Extracted rows:
-=-=-=-=-
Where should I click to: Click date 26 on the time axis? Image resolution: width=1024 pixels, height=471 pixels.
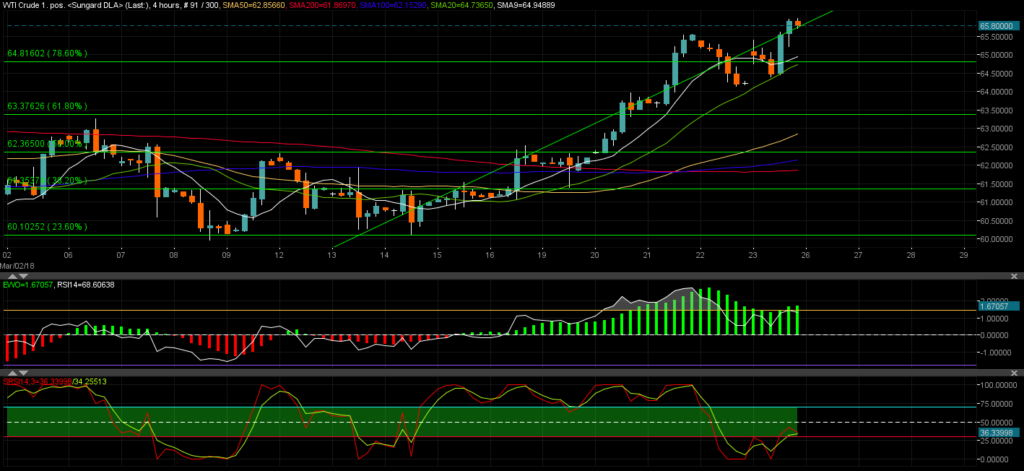pyautogui.click(x=805, y=254)
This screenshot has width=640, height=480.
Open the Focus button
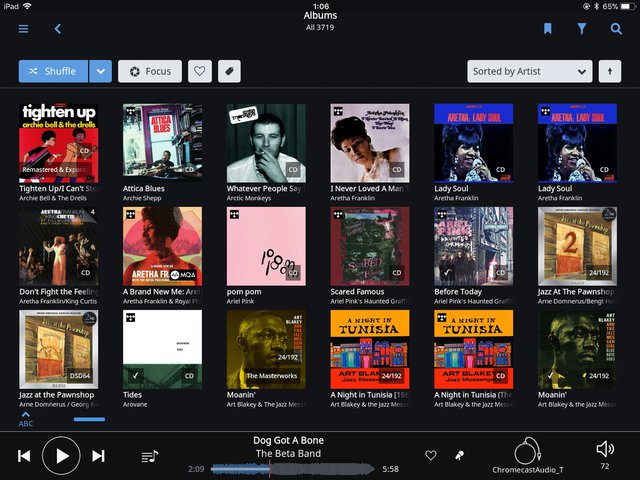point(150,71)
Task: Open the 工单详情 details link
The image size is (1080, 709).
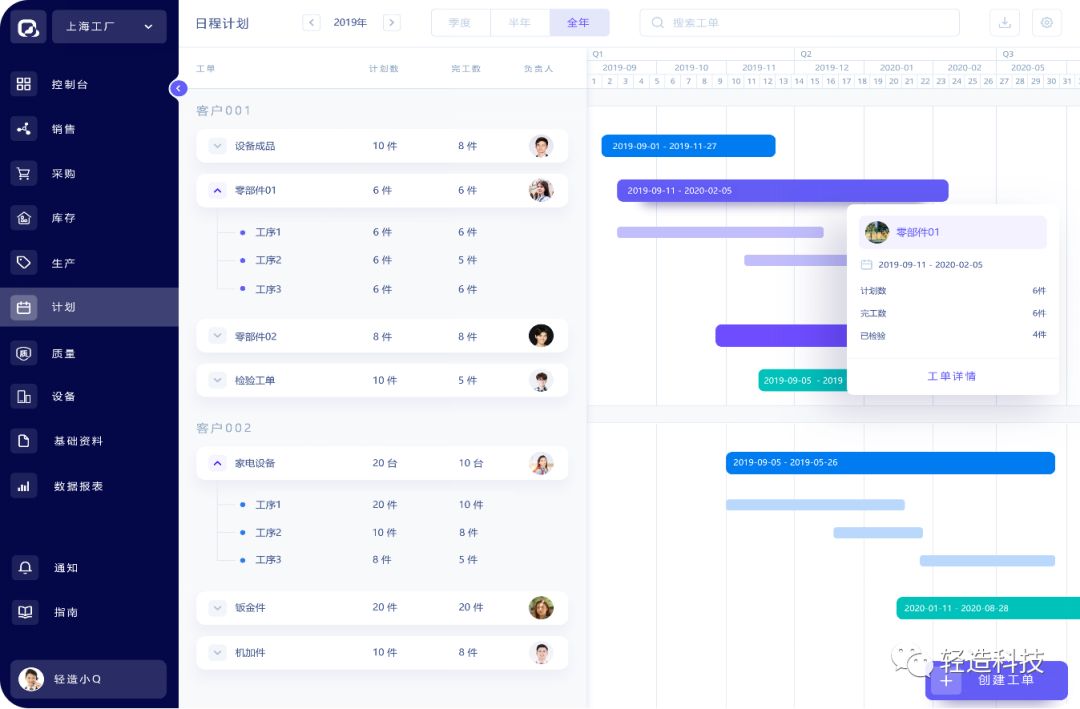Action: pyautogui.click(x=952, y=376)
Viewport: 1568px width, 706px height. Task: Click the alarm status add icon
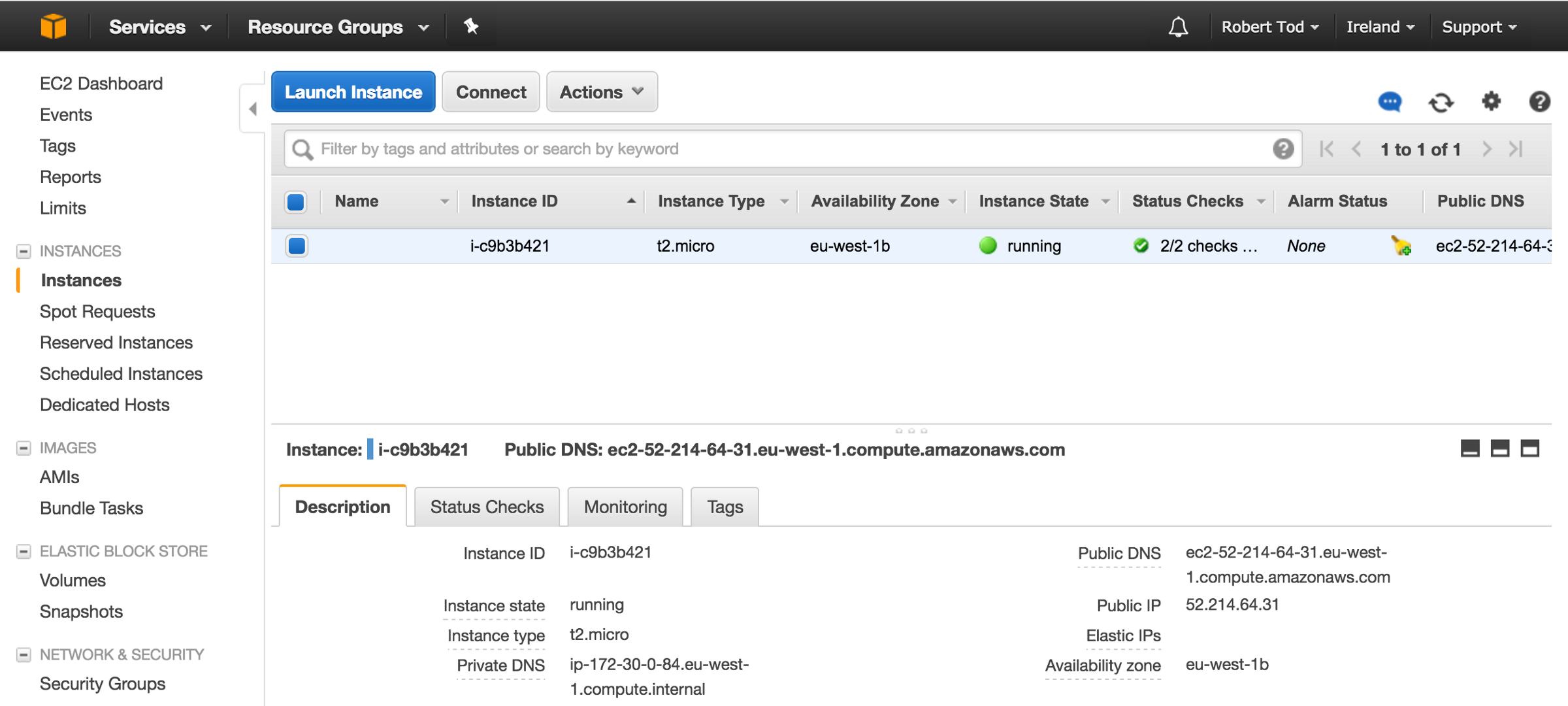pos(1401,246)
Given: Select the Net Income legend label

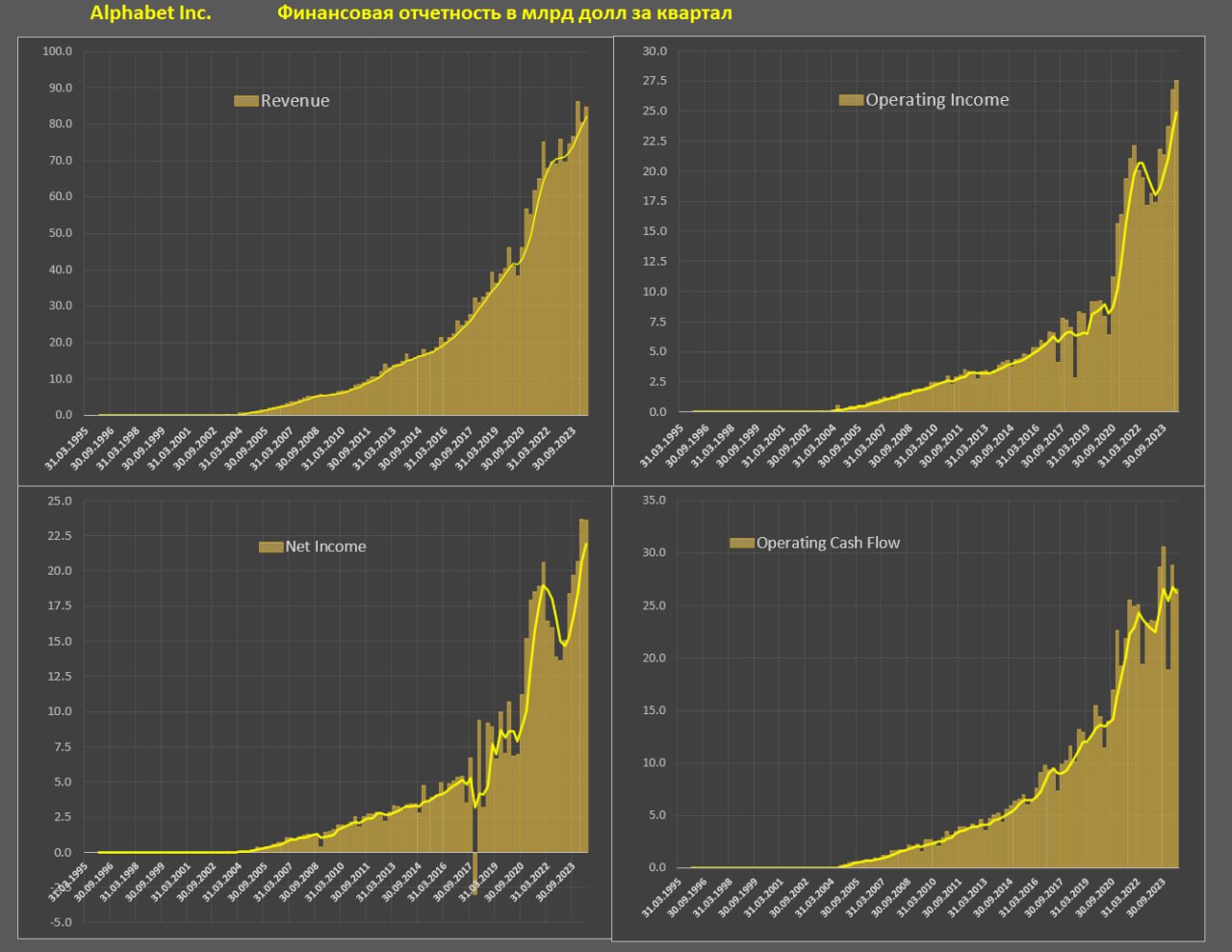Looking at the screenshot, I should [325, 547].
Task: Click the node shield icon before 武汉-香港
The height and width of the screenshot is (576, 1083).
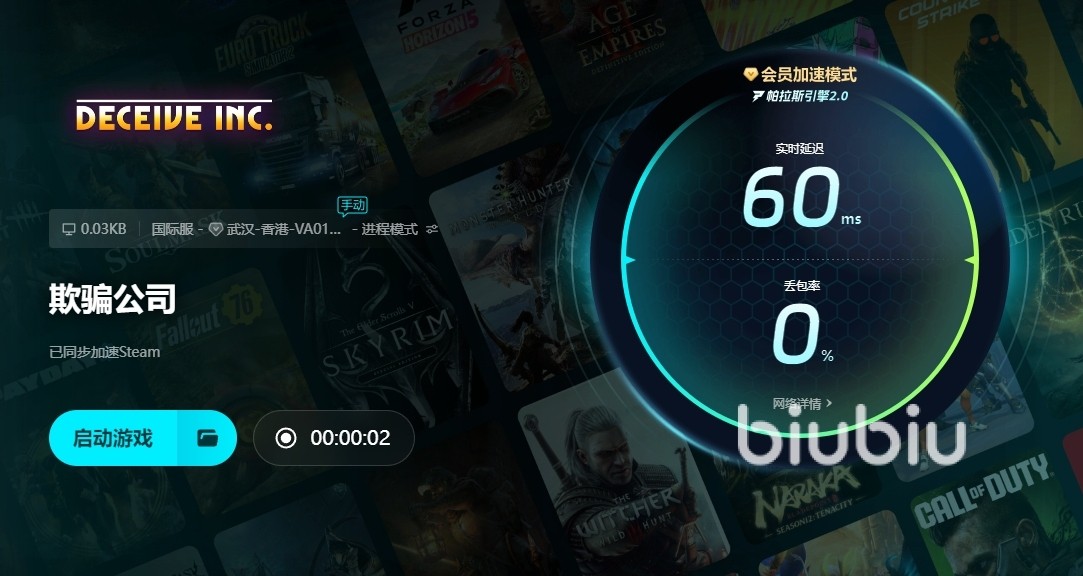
-=-=-=-=-
> [Directions] Return every one of the rows above verbatim, omitting the pictures.

> [Result below]
Where should I click to: Click date 26 on the time axis? Image resolution: width=1024 pixels, height=471 pixels.
pyautogui.click(x=805, y=254)
This screenshot has width=640, height=480.
Open the Focus button
point(150,71)
Task: Open the 工单详情 details link
The image size is (1080, 709).
Action: pyautogui.click(x=952, y=376)
Viewport: 1568px width, 706px height. Task: Click the alarm status add icon
pos(1401,246)
Given: Select the Net Income legend label

Looking at the screenshot, I should [325, 547].
Task: Click the node shield icon before 武汉-香港
The height and width of the screenshot is (576, 1083).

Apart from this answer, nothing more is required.